Department Seminar Series

Signifiers for Autonomous Agents: A Relational Approach to Action Perception in Open, Dynamic, and Large-Scale Hypermedia Environments

10th June 2025, 13:00 add to calender
Danai Vachtsevanou
University of St.Gallen

Abstract

Research and standardisation efforts within the Web community highlight the potential for autonomous agents to exploit an ever-expanding set of possible actions, offered by virtual services and physical devices through hypermedia. Meanwhile, continuous advancements in Artificial Intelligence (AI), e.g., on generative approaches, will likely keep enlarging the diverse landscape of agents that shall use these action sets based on their individual characteristics. This raises the challenge of how agents can effectively and efficiently discover, reason about, and act upon an increasing number of dynamically available action possibilities, especially given differences in their goals, knowledge, and architectures.

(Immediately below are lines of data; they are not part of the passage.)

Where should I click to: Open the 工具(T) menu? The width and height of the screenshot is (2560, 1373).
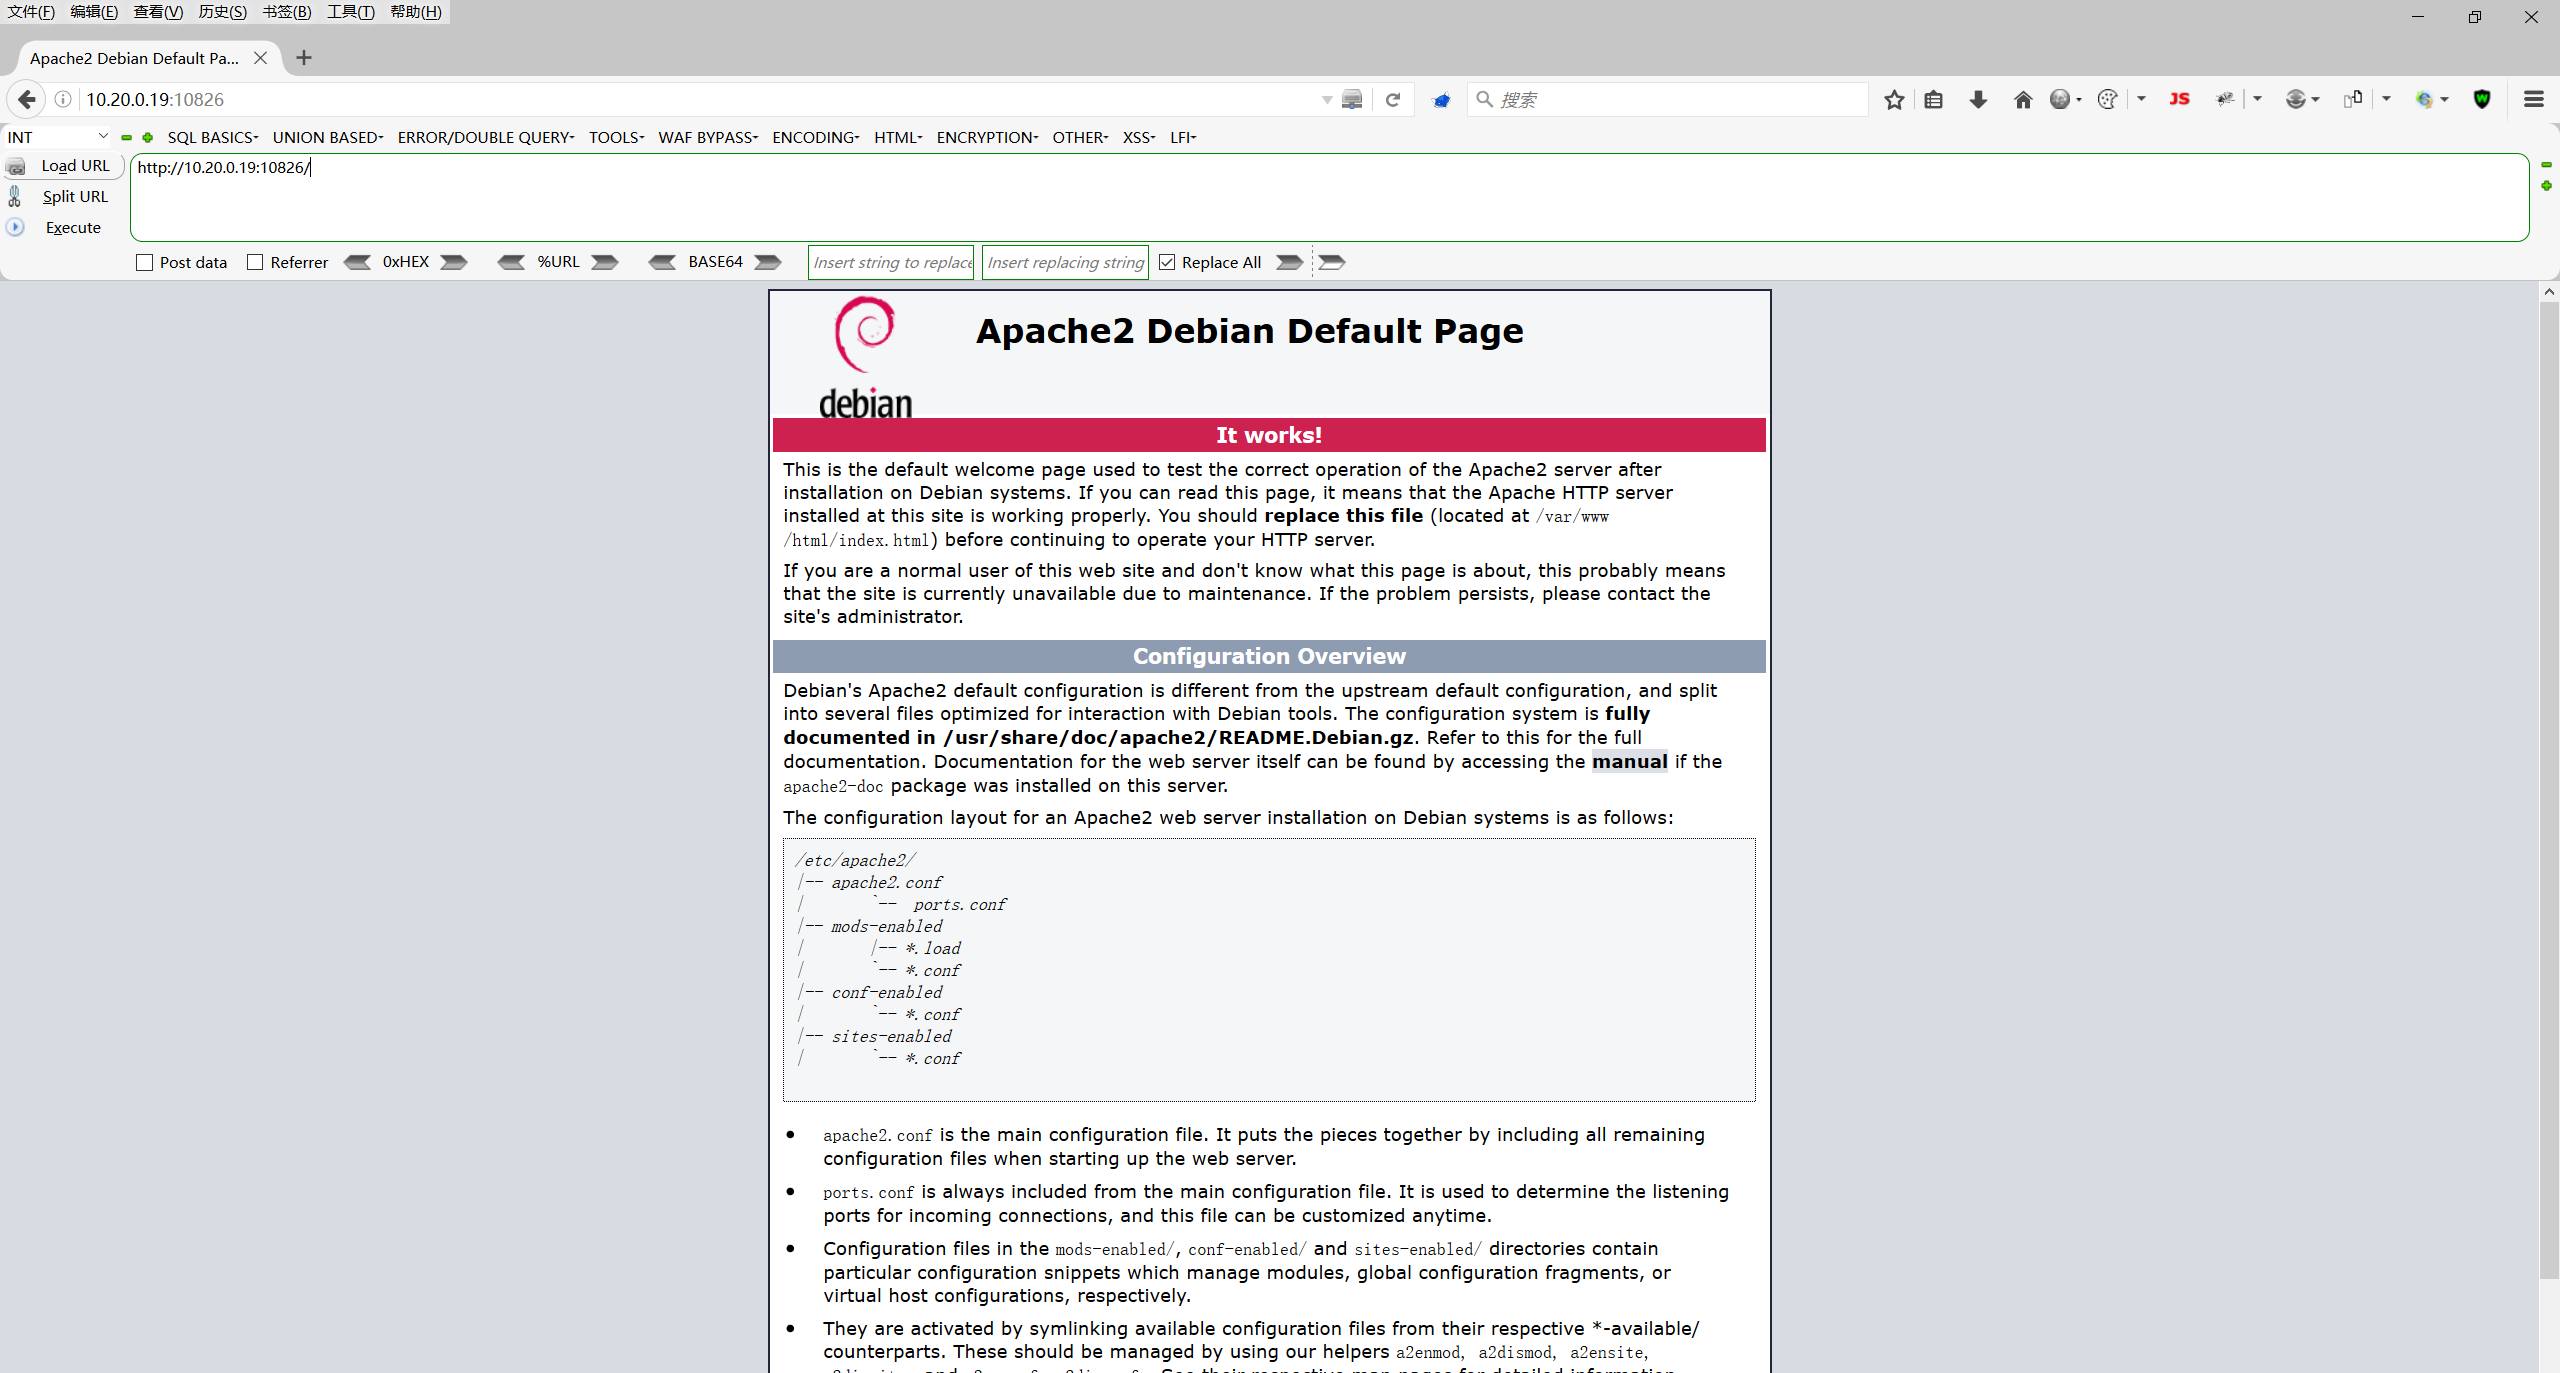click(x=350, y=12)
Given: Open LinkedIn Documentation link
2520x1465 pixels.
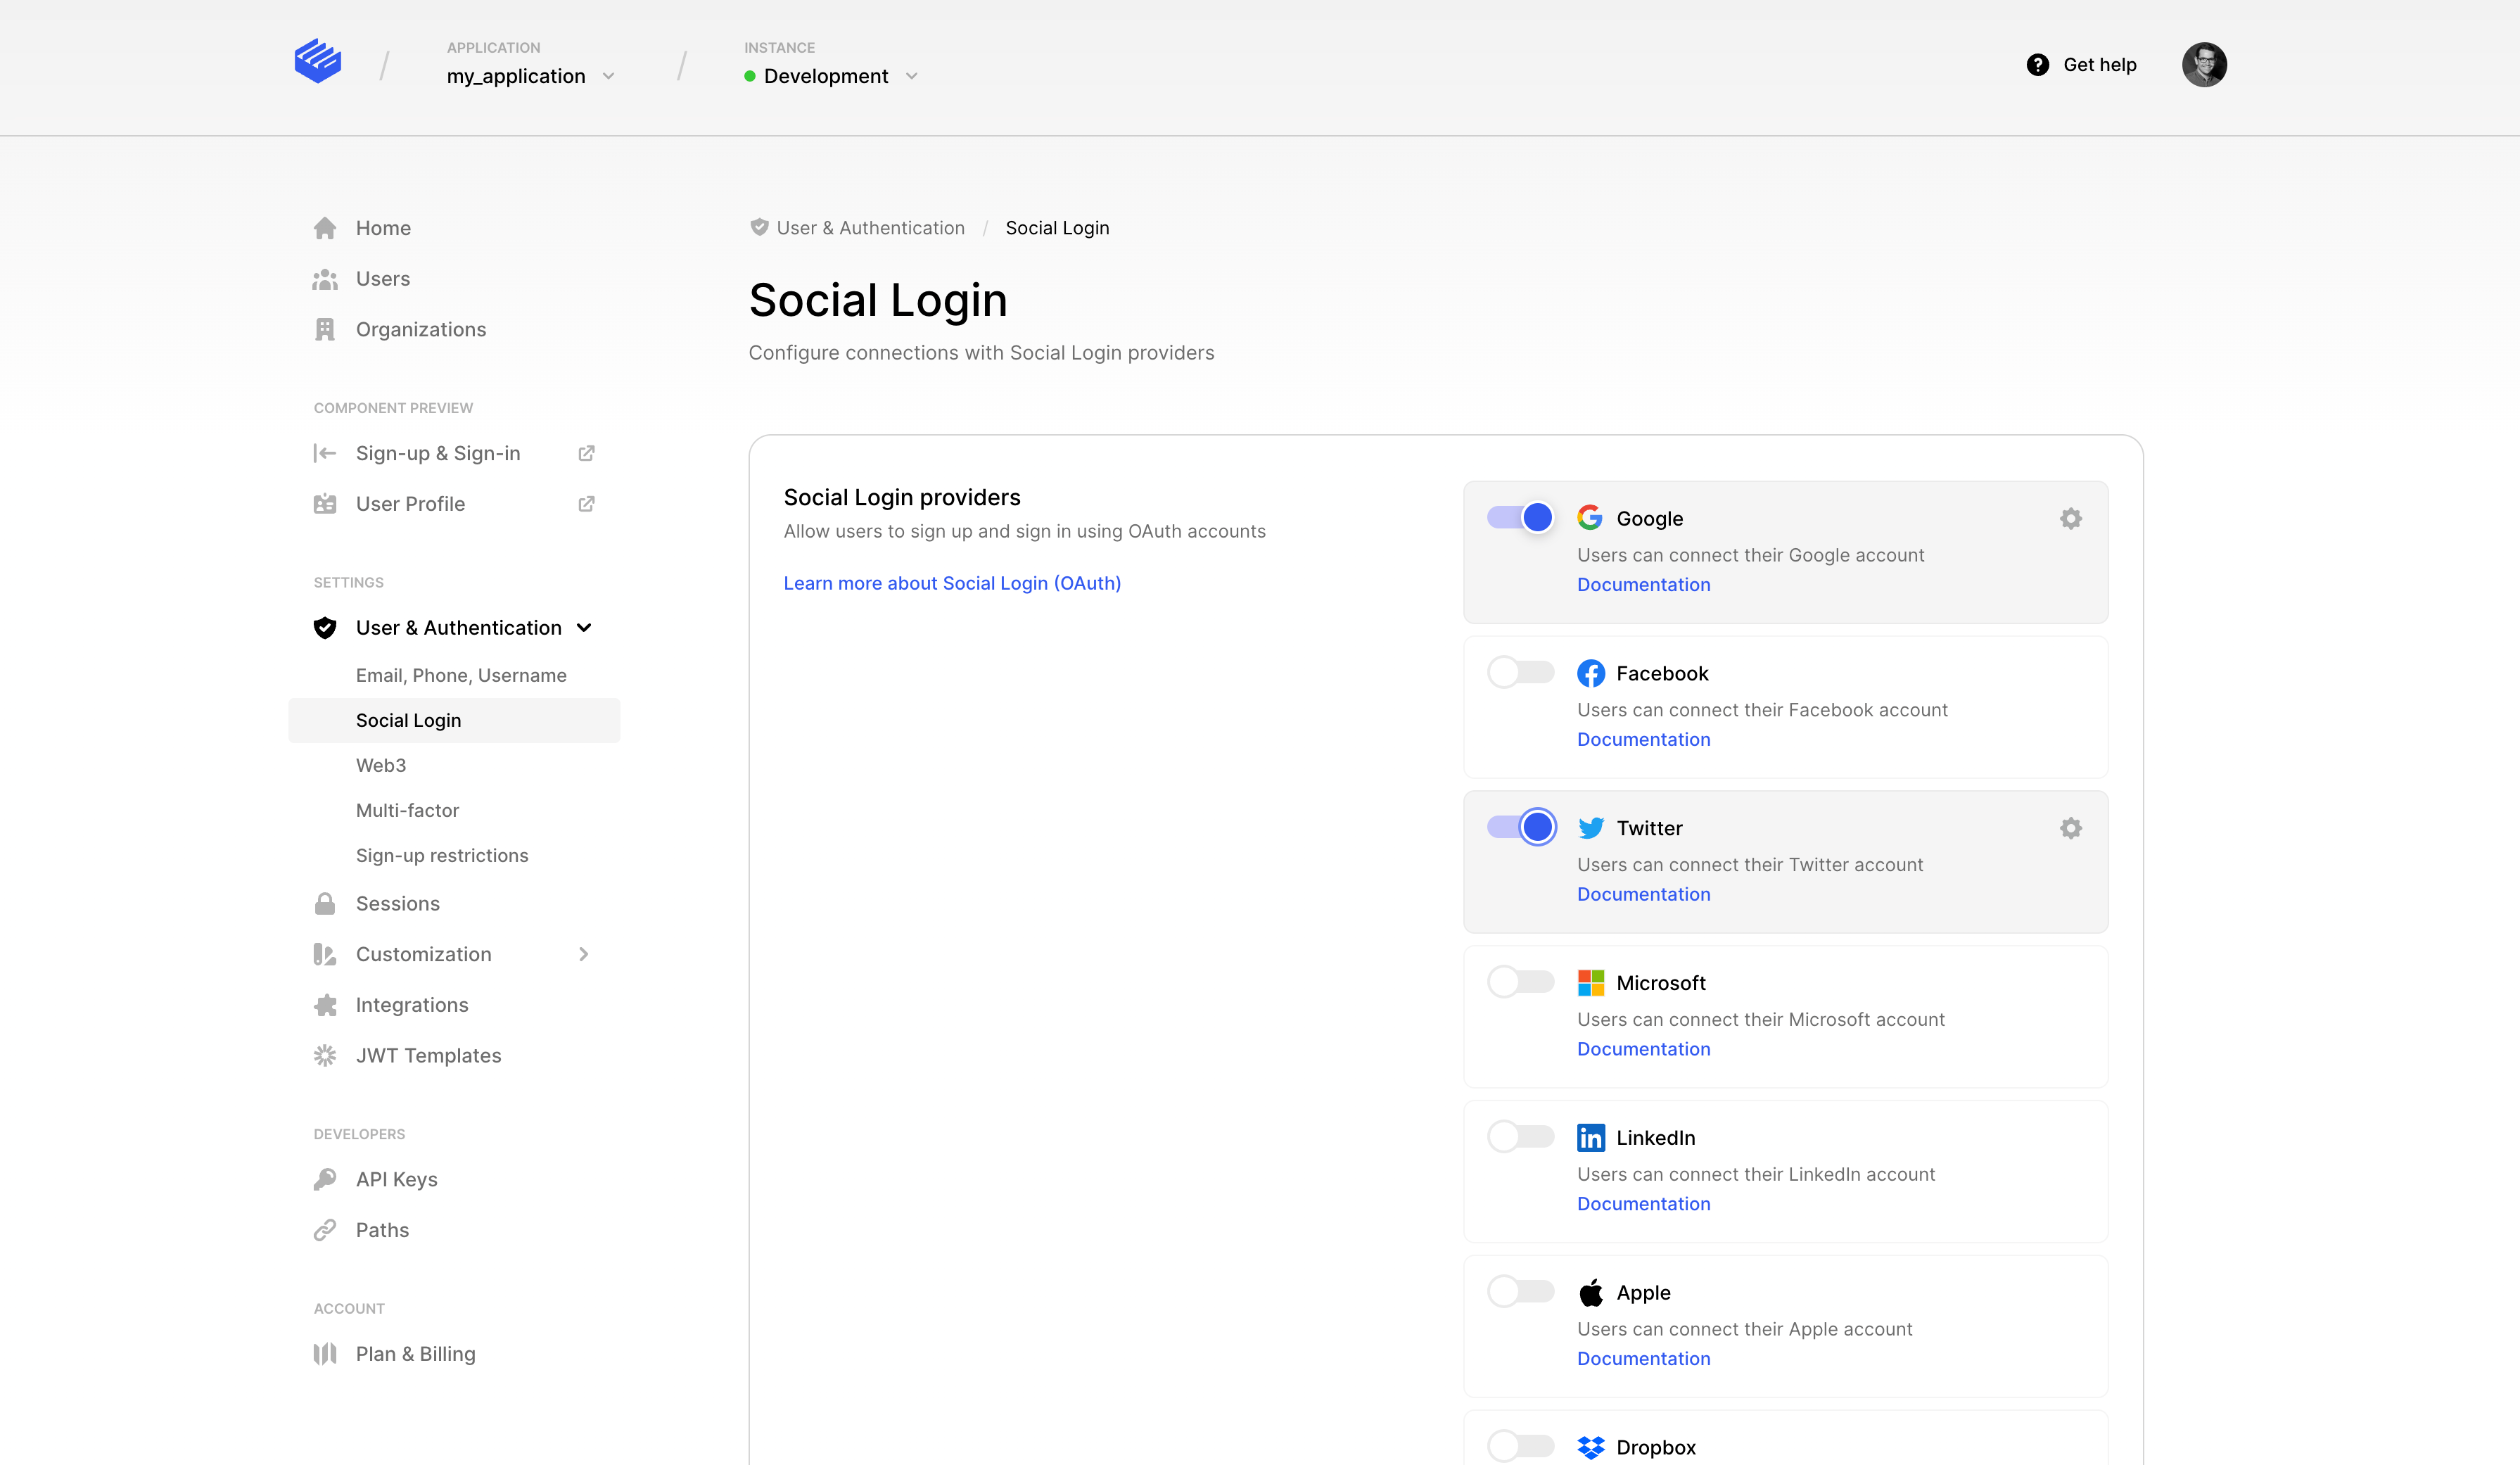Looking at the screenshot, I should pos(1643,1204).
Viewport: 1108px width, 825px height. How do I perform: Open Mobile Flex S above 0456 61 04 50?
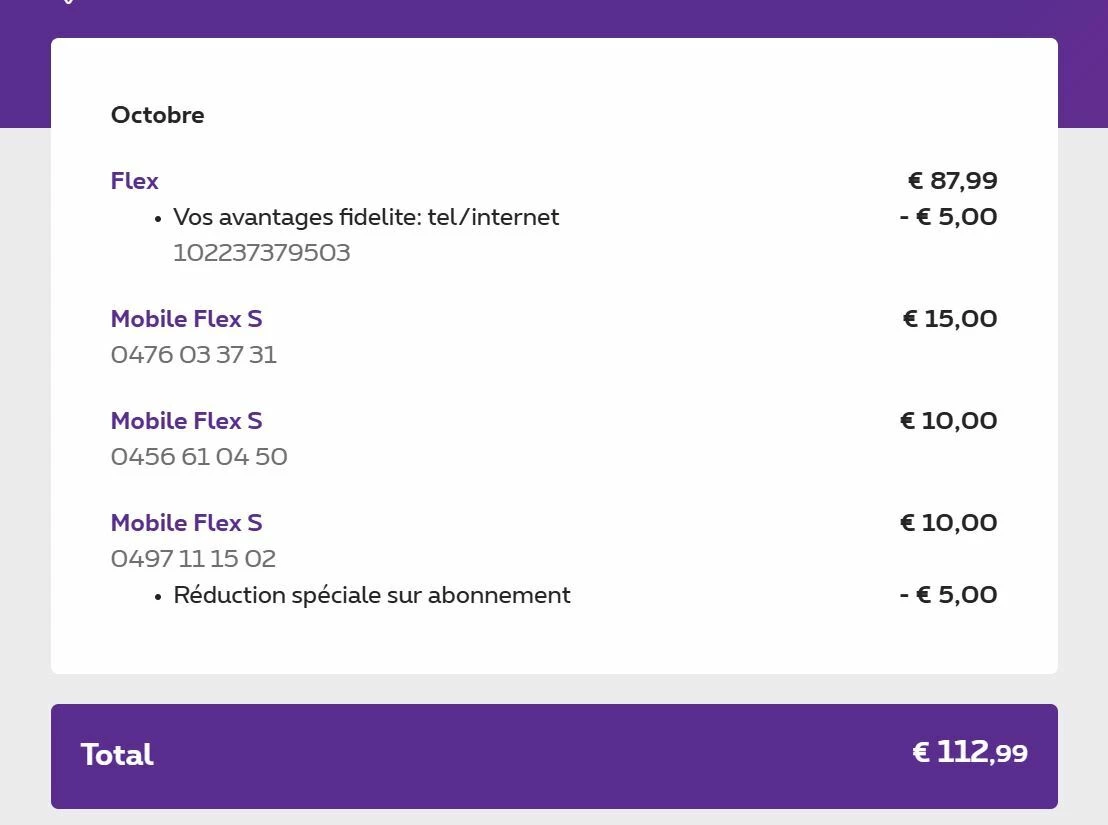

Drawing from User-Centered Design and Ecological Psychology, we propose a model for representing action possibilities as signifiers in dynamic, large-scale, and open Hypermedia Multi-Agent Systems. Signifiers are by-design relational, enabling the development of mechanisms for the advertisement, reasoning and use of possible actions in ways tailored to the situation and characteristics of their target agent (types). We present such mechanisms through a conceptual framework to action perception, show how they facilitate the discoverability and interpretability of action possibilities to decrease agents’ reasoning times and error rates, and discuss the trade-offs that they introduce, such as reduced agent workload, and advanced guidance, versus increased autonomy and transparency.

We conclude by outlining research directions for developing signifiers as a uniform approach to advertising action possibilities in human–AI collaborative environments, while situating this work within the broader context of ongoing efforts in the Web-based Autonomous Systems community, supported by the World Wide Web Consortium (W3C) and related initiatives.